Tommy Forecast

Personal information
- Full name: Tommy Steven Forecast
- Date of birth: 15 October 1986 (age 39)
- Place of birth: Newham, London, England
- Height: 6 ft 6 in (1.98 m)
- Position: Goalkeeper

Youth career
- 2002–2007: Tottenham Hotspur

Senior career*
- Years: Team / Apps / (Gls)
- 2007–2008: Tottenham Hotspur / 0 / (0)
- 2008–2013: Southampton / 0 / (0)
- 2009: → Grimsby Town (loan) / 4 / (0)
- 2011: → Eastbourne Borough (loan) / 5 / (0)
- 2011: → Thurrock (loan) / 2 / (0)
- 2011: → Bromley (loan) / 11 / (0)
- 2012–2013: → Gillingham (loan) / 2 / (0)
- 2013–2014: Chelmsford City / 8 / (0)
- 2013: → Dartford (loan) / 2 / (0)
- Total:  / 34 / (0)

= Tommy Forecast =

English footballer (born 1986)

Tommy Steven Forecast (born 15 October 1986) is an English former professional footballer who played as a goalkeeper.

Having started his career with Tottenham Hotspur, he made his debut in the Football League for Grimsby Town, after joining the club on loan from Southampton. He also played for Eastbourne Borough, Thurrock, Bromley, Gillingham, Chelmsford City and Dartford.

==Career==
===Tottenham Hotspur===
Born in Newham, London, Forecast joined the Tottenham Hotspur Academy system, and his first major impact came in the 2004–05 season with a string of fine displays as their Under-18s goalkeeper and helped his team reach the semi-finals of the FA Youth Cup which included saves in a penalty shootout at Anfield.

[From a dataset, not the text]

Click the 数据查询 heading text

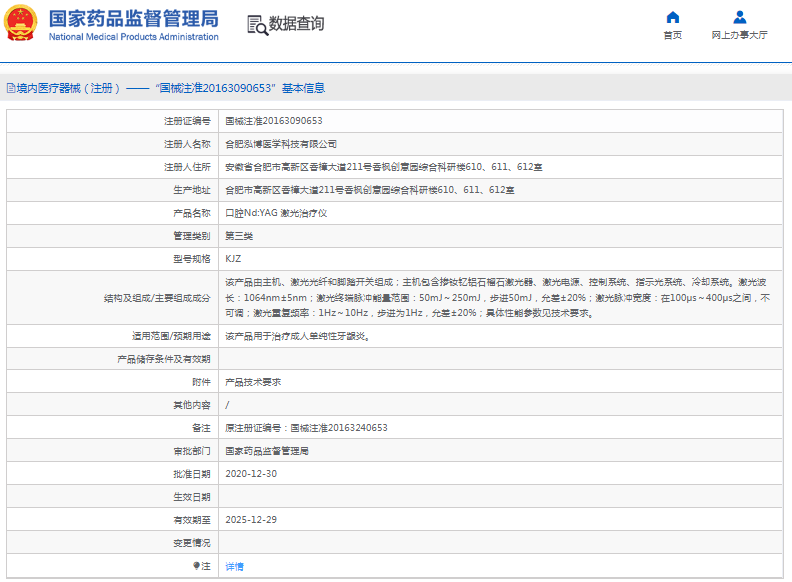point(296,24)
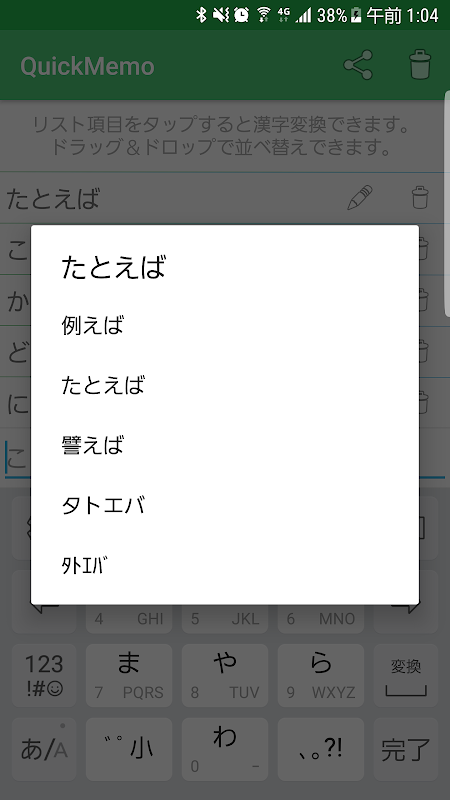This screenshot has width=450, height=800.
Task: Tap the や keyboard key
Action: (225, 675)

After his stand out successes in the FA Youth Cup he was named in the first team squad as substitute six times during the 2007–08 Premier League but never played in a first-team game and quickly decided on a move away from White Hart Lane.

===Southampton===
In July 2008, Forecast was signed by Southampton for an undisclosed fee on a five-year contract. Forecast's transfer from Tottenham to Southampton was a result of a renegotiation of Gareth Bale's sell-on clause, who had made the reverse move in the previous season, after Southampton entered financial troubles. At Southampton, he became very much a third choice keeper behind Kelvin Davis and Bartosz Białkowski, and therefore appeared more at reserve team level; however after Białkowski's loan to Ipswich Town at the end of the 2008–09 season he became second choice keeper.

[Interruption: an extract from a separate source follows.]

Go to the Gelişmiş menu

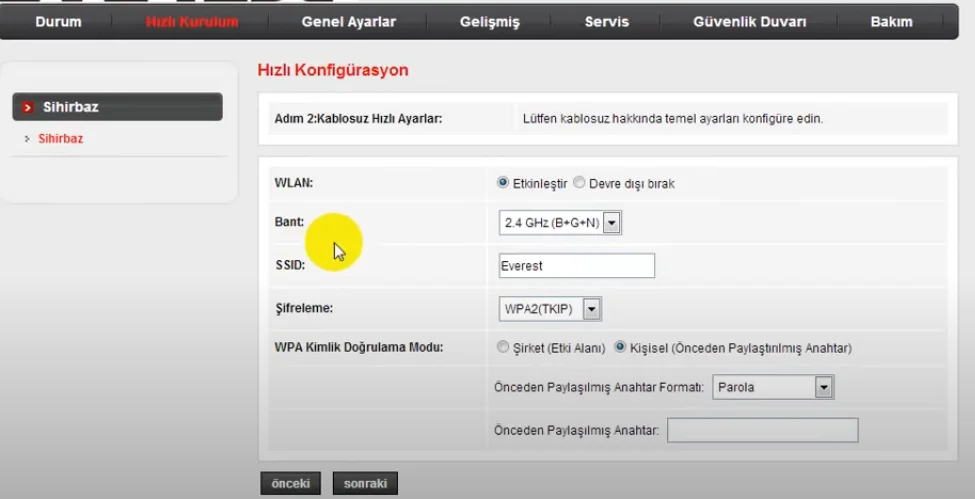pos(490,22)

On 13 August 2009, Forecast joined Grimsby Town on a one-month loan following an injury to Town's first-choice goalkeeper Nick Colgan. Forecast made his full professional debut the following day for Grimsby against Crewe Alexandra in a 4–0 defeat, The Crewe Chronicle described Forecast's debut as "one of the most shockingly inept displays the Football League has ever seen". Grimsby sent Forecast back early from his loan spell on 3 September after he failed to impress in his four games with The Mariners, and with Colgan still out on the sidelines Town manager Mike Newell opted to bring in Josh Lillis from Scunthorpe United to fill in the sticks until Colgan's return.

During the 2010–11 season, Forecast found himself demoted to the fourth choice keeper at Southampton, having fallen behind Jack Dovey in the pecking order, who would fill in on the bench for Davis and Białkowski in the club's league fixtures.

On 31 January 2011, he joined Eastbourne Borough on a 28-day loan, and on 11 August 2011, he joined Thurrock on loan for a month following which he was loaned to Bromley for a three-month period.

On 4 June 2013, Southampton confirmed on their website that Forecast, alongside seven other professional players, would be released.

===Gillingham (loan)===
On 20 July 2012, Forecast joined Gillingham on a season-long loan as part of a deal for highly rated young Gillingham keeper Paulo Gazzaniga He made his Gillingham debut on 4 September 2012 in a Football League Trophy tie away at Crawley Town. The game ended in a 3–2 defeat for the Gills. He made his League debut for Gillingham on 24 November 2012 away to Accrington Stanley. With Gillingham 1–0 up, first-choice goalkeeper Stuart Nelson was sent off and Forecast was brought on to play in goal. Due to the suspension of Nelson, Forecast played the Gills next match which was an FA Cup second round tie away at Preston North End. Before the tie, Martin Allen praised Forecast for his hard-work and believed he was getting better and better. The game ended in a 2–0 defeat for Gillingham and it was Forecast's third appearance of the season.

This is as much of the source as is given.